That a writ of Certiorari issue quashing the decision of the second respondent made on 20 August 2002.
That a writ of mandamus issue requiring the second respondent, differently constituted, to hear and determine the application according to law.
| FEDERAL MAGISTRATES COURT OF AUSTRALIA AT MELBOURNE |
MLM665 of 2004
| APPLICANT M257 OF 2003 |
Applicant
And
| THE MINISTER FOR IMMIGRATION & MULTICULTURAL & INDIGENOUS AFFAIRS |
First Respondent
| REFUGEE REVIEW TRIBUNAL |
Second Respondent
REASONS FOR JUDGMENT
This judgment arises from an application filed by the applicant originally in the High Court on Australia on 2 September 2003. The matter was remitted to the Federal Court of Australia by way of order of 26 February 2004. The Federal Court then transferred the matter to this court pursuant to s.32AB of the Federal Court of Australia Act 1976 and O.82 of the Federal Court Rules 1979.
The applicant seeks judicial review of the decision of the Refugee Review Tribunal (“the tribunal”) on 20 August 2002 to affirm the decision of the delegate to the Minister for Immigration and Multicultural Affairs to refuse to grant a protection (class AZ) visa.
Background
The applicant is a citizen of Burma. She arrived in Australia on
15 March 1999.
On 23 April 1999 the applicant lodged an application for a protection visa with the first respondent. In her application, she claimed that she could not return to Burma as she fears persecution owing to her ethnicity and political opinions.
On 10 March 2000 a delegate of the first respondent refused to grant the applicant a protection visa. On 28 March 2000 the applicant applied for a review of the first respondent’s decision with the second respondent.
On 20 August 2002, the second respondent affirmed the decision of the first respondent’s refusing to grant the applicant a protection visa.

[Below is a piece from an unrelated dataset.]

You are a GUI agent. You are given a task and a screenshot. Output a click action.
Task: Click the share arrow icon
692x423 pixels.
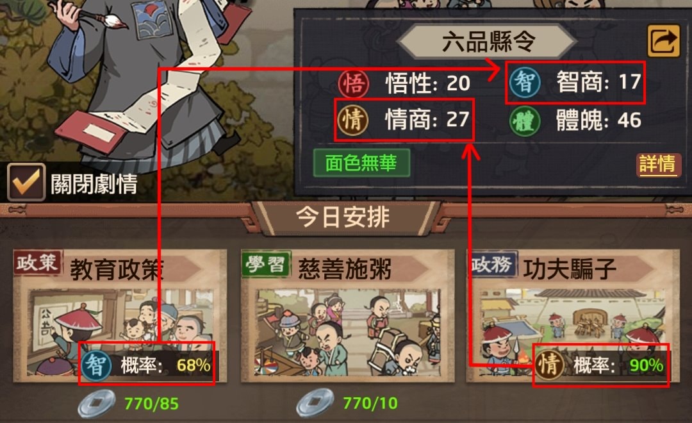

In its findings and reasons, the tribunal accepted that the applicant participated in pro-democracy activities in Burma and participated in a demonstration in 1998 when she was hit on the head and rendered unconscious. The tribunal also accepted that Burmese military intelligence had the activities under surveillance and noted that she was not apprehended by the authorities at any time during her activities in Rangoon in 1998.
The tribunal also accepted that the applicant’s political activities continued until 1990 when she campaigned for the NLD during the elections in that year. After that she focused upon her studies and did not take further part in political activities. She completed a physics degree as well as a diploma under another private course but was unable to obtain employment. She says that she resumed her involvement with the NLD in 1998 travelling to the countryside and giving speeches.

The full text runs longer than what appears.